*** Opening SUPPLIED INFORMATION ***
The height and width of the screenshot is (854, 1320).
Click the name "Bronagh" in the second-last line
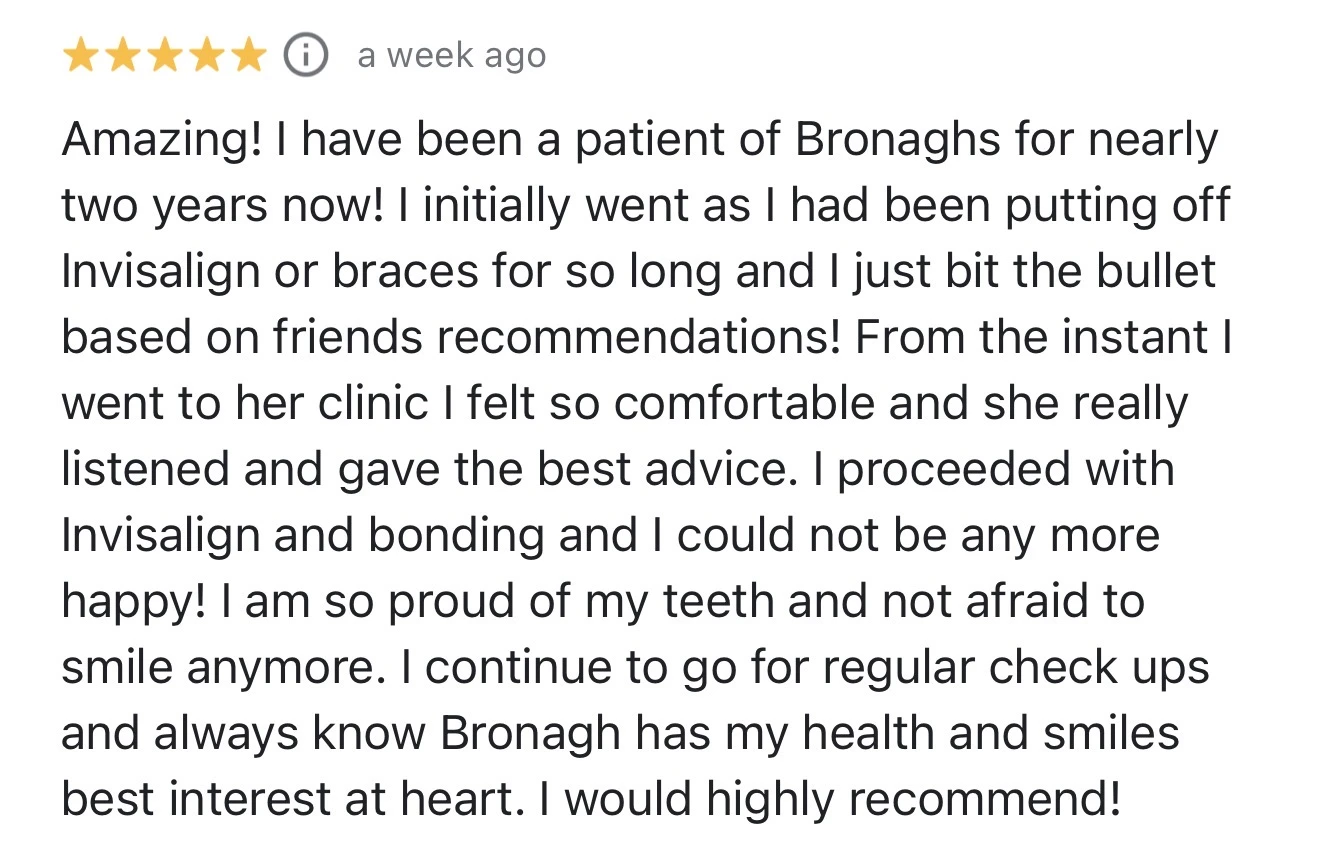pos(531,734)
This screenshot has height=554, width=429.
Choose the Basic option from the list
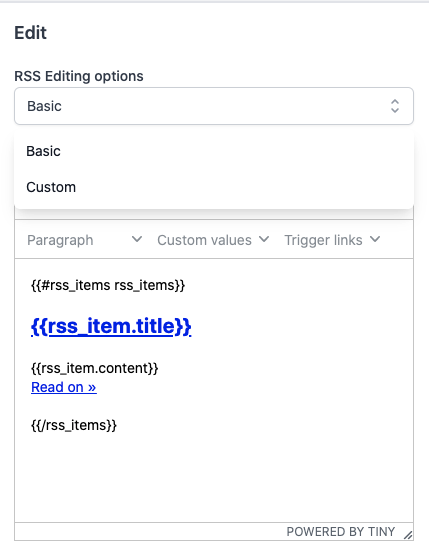point(214,151)
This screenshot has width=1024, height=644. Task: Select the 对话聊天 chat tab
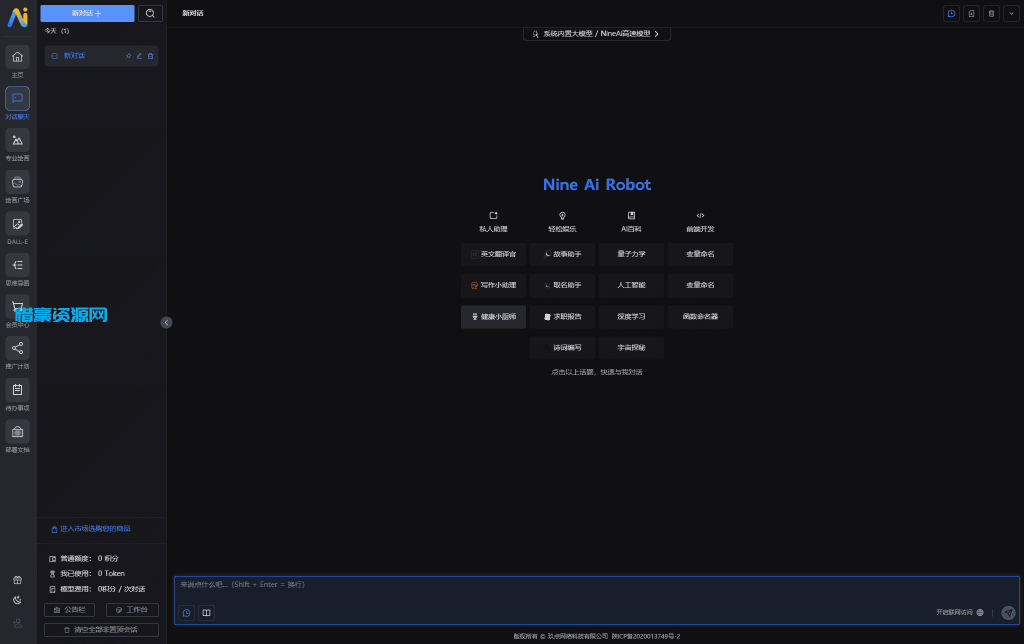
*** Closing SUPPLIED INFORMATION ***
» WORK INSTRUCTION
Show the lines in the entries above that include the string "This".

» WRITTEN REPLY
This screenshot has height=554, width=429.
This screenshot has width=1024, height=644. Task: Select the 对话聊天 chat tab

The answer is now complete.